「デリケートゾーンのにおいが気になるけど、どうケアすればいいの?」

「ボディソープで洗っていいの?それとも専用のものが必要?」

「そもそも正しい洗い方を教えてもらったことがない」

デリケートゾーンのケアについて、きちんと教わる機会はほとんどありません。でも、正しいケアを知っておくことは、セックスの前後に限らず、女性の健康にとって大切なことです。

デリケートゾーンの正しい洗い方

ぬるま湯で優しく洗うのが基本

デリケートゾーンの洗い方で最も大切なのは、洗いすぎないことです。

  • ぬるま湯(35〜38度)を使う:熱いお湯は肌のバリア機能を壊してしまう
  • 外陰部を手の指で優しく洗う:ゴシゴシこすらない
  • 前から後ろへ洗う:肛門の雑菌が膣に入るのを防ぐため

ボディタオルやスポンジは使わず、指の腹で優しく撫でるように洗うのが理想です。

専用ソープを使う

一般的なボディソープは、デリケートゾーンには刺激が強すぎます。

デリケートゾーンは弱酸性(pH3.8〜4.5)に保たれることで、雑菌の繁殖を防いでいます。
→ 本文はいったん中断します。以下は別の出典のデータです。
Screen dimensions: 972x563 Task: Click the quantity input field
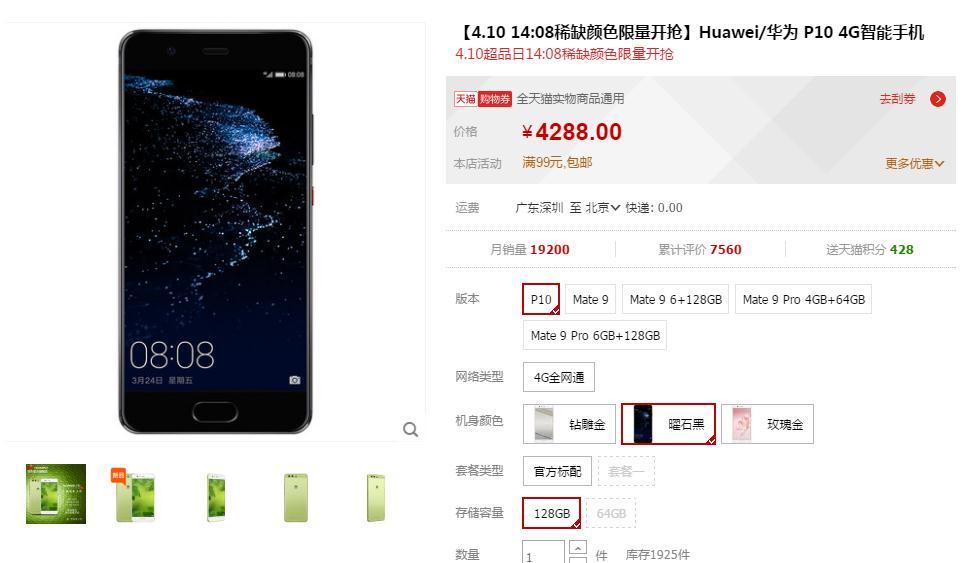click(544, 554)
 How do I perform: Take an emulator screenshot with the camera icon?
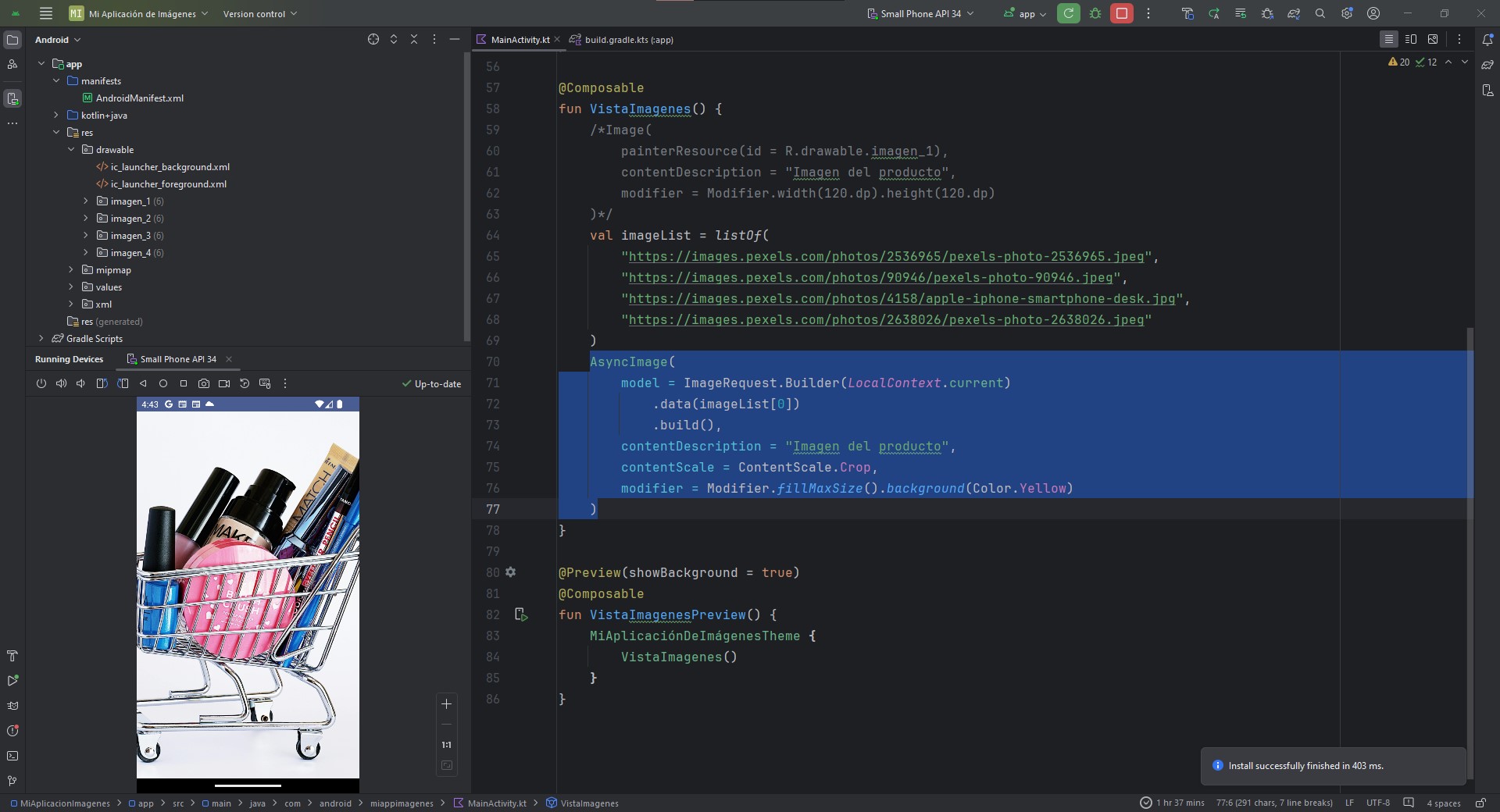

アルカリ性のボディソープを使うと、この酸性バランスが崩れてしまいます。

弱酸性のデリケートゾーン専用ソープを使うのがおすすめです。ドラッグストアやネットで500〜2,000円程度で手に入ります。

膣の中は洗わない

これは非常に重要なポイントです。膣の中は自浄作用があるため、洗う必要はありません。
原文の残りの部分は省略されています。